Your task: What lines in the records include the string "click"? Return each one.

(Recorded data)
╭──
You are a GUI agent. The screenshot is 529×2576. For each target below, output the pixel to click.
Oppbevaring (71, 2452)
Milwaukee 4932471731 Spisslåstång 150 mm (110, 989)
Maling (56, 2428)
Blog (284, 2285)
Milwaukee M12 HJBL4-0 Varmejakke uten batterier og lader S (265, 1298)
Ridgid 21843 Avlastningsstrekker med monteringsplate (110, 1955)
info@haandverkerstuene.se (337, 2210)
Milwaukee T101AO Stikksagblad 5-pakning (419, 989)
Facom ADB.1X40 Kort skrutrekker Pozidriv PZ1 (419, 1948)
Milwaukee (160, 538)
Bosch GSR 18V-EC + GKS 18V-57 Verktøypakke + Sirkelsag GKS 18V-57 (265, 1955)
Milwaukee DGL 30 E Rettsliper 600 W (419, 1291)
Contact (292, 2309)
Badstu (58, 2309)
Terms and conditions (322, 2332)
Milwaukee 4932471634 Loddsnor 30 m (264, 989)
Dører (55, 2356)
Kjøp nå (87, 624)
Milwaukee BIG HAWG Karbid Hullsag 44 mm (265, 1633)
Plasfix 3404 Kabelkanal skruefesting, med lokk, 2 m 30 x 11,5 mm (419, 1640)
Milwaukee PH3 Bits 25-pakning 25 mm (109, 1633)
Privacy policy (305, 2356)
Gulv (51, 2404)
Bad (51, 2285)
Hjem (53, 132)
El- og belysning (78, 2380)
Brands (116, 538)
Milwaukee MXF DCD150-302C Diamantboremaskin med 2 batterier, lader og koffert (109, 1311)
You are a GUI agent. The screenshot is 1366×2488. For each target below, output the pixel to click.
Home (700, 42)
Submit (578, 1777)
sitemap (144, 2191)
╰──
Answer to the problem:
You are a GUI agent. The screenshot is 529×2576. For each target below, output the pixel to click.
You are a GUI agent. The screenshot is 1366×2488. For each target below, output the pixel to click.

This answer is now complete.